** What this task involves **
When you reach the line that contains "You are a computer-use agent." in the data below, start reproducing lines exactly, and stop after the line that contains "Instruction: View 3".

** Data for the task **

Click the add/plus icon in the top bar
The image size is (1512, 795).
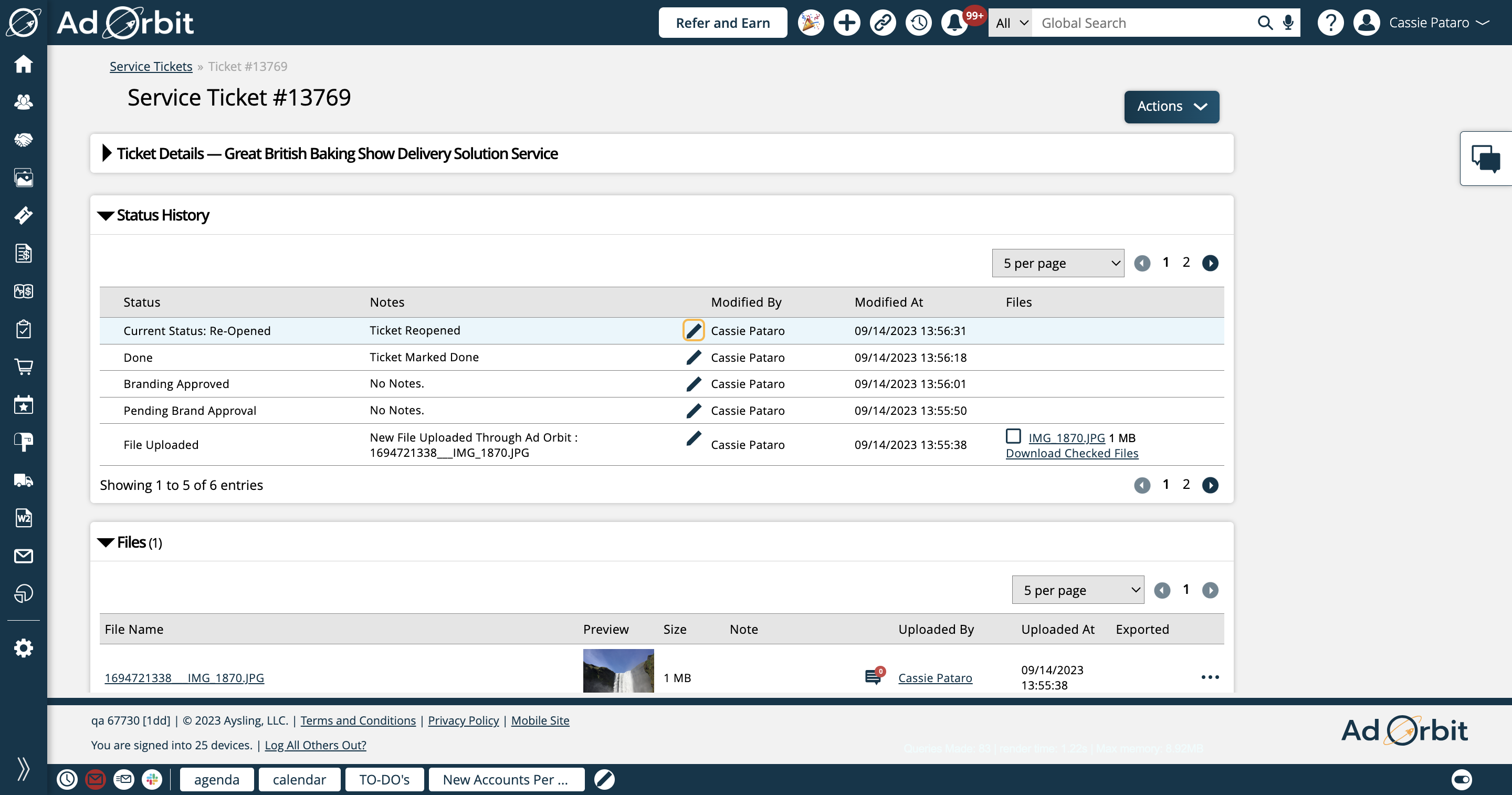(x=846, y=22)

...

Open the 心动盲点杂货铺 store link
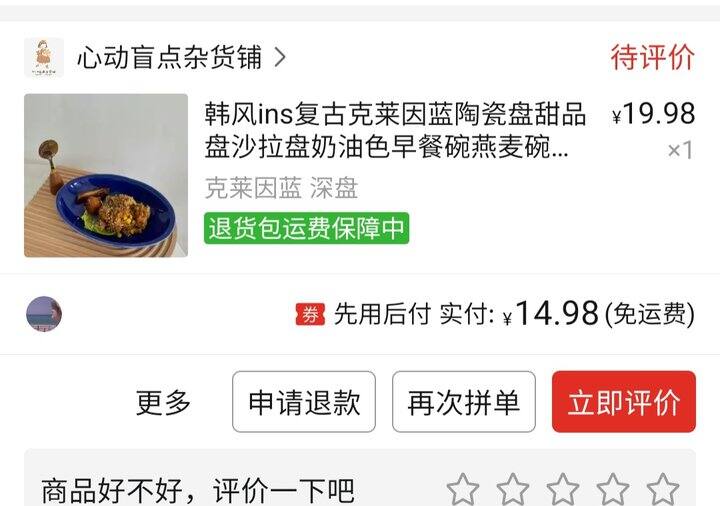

==

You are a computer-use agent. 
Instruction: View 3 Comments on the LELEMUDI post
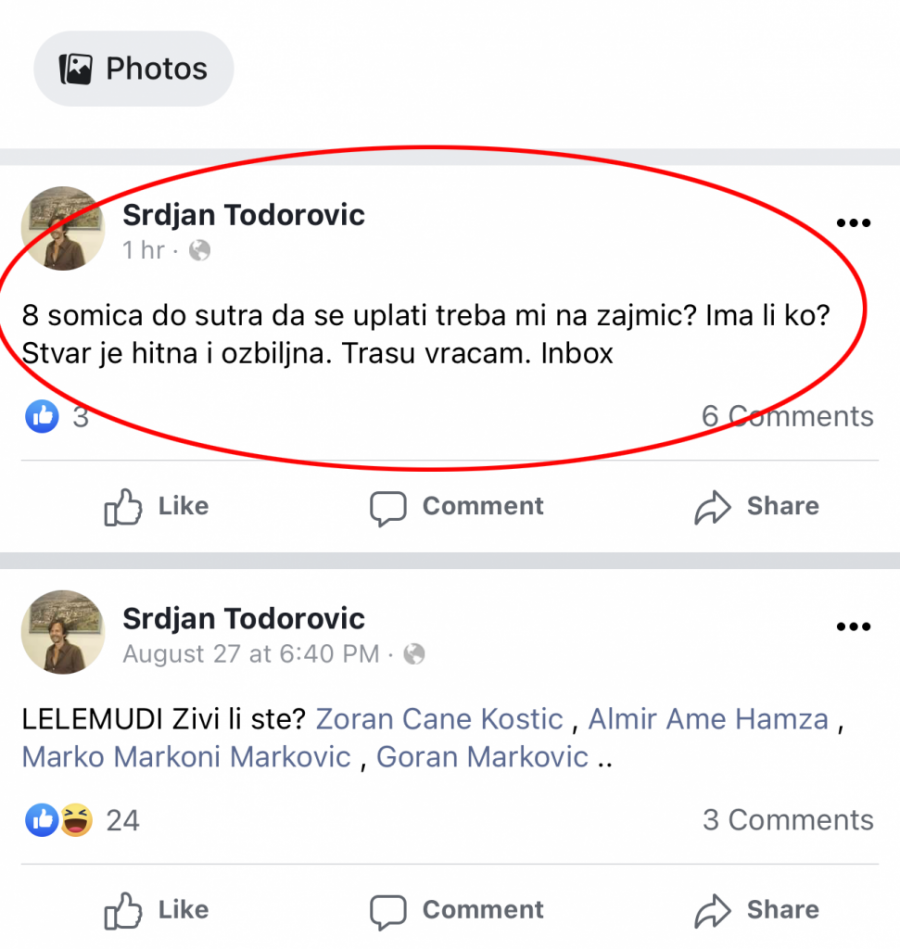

** Completed exercise **
You are a computer-use agent. 
Instruction: View 3 Comments on the LELEMUDI post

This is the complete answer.